This is a video of me doing yoga naked. Please read before watching...#nsfw
For most of my life I have struggled with body issues. Im 43 years old. When I was 20 I went through a phase where I ate laxatives (the chocolate kind, of course) and drank slim fast (strawberry) to lose weight. I couldn't make myself throw up because I don't have much of a gag reflex. Then I saw Oprah interview Whitney Houston who confessed that she ate laxatives to lose weight. Bingo!! I remember the first time I looked in the mirror and I saw my ribs. I thought, now if I could only lose this belly.

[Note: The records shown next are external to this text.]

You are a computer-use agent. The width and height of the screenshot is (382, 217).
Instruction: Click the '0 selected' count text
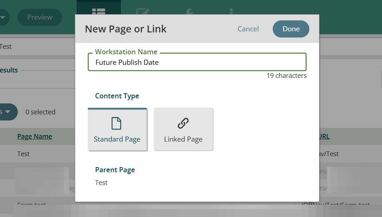40,112
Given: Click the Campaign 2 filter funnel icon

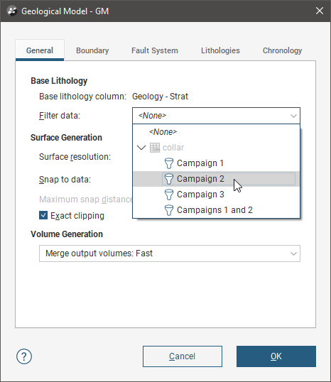Looking at the screenshot, I should (x=169, y=179).
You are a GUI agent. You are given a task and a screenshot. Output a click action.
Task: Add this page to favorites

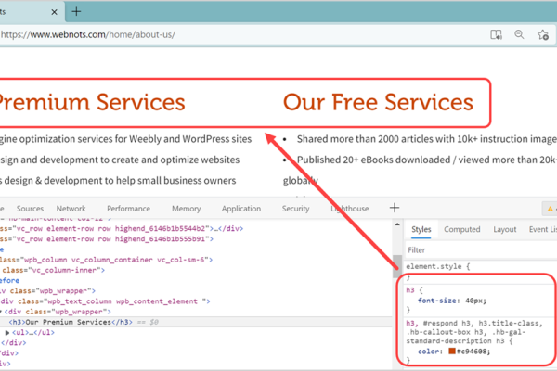(x=543, y=35)
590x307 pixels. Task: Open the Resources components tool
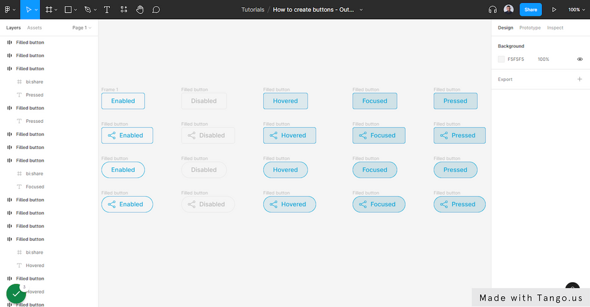(x=123, y=9)
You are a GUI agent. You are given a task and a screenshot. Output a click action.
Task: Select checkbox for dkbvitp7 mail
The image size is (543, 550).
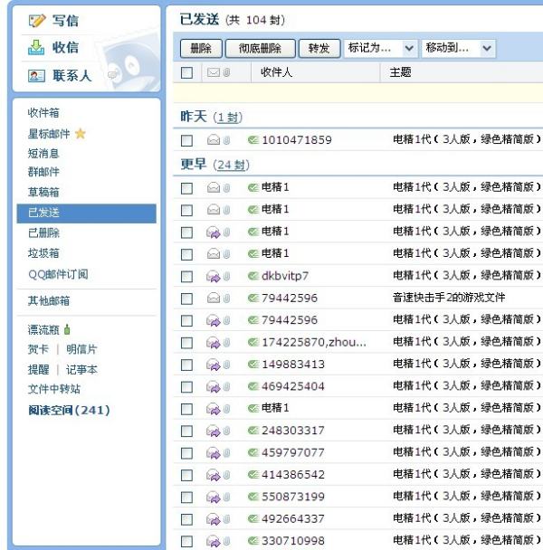tap(186, 276)
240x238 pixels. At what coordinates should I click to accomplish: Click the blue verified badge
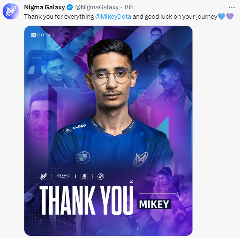(70, 7)
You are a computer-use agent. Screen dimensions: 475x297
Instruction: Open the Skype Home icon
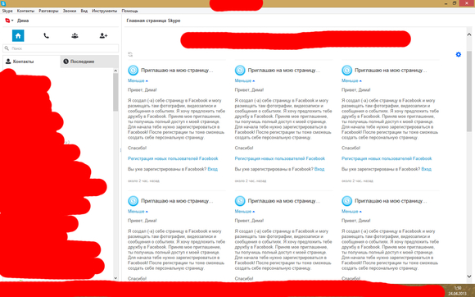pos(18,36)
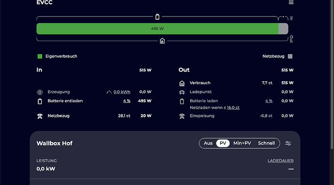Toggle the LADEDAUER label

pyautogui.click(x=281, y=161)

When I was 21 I found yoga and it literally saved my life. I started to develop a more loving relationship with my body. But there are still periods in my life when I won't even think of looking in the mirror without my clothes. I've told myself that I don't like to practice yoga naked-- not even at home-- because it's uncomfortable, you know, *things* get in the way. But when I get quiet and real honest I have to come to terms with the reality that I don't like to practice yoga naked because there is still a part of me that doesn't like my body.
This isn't just my struggle. Many of us struggle with shame of our bodies. Shame of all kinds. I have been on a crusade to eliminate shame-- my own and others-- for many years. And I will continue to do so probably for as long as I live.
This video is a coming out, of sorts, and another step on the way to wholeness.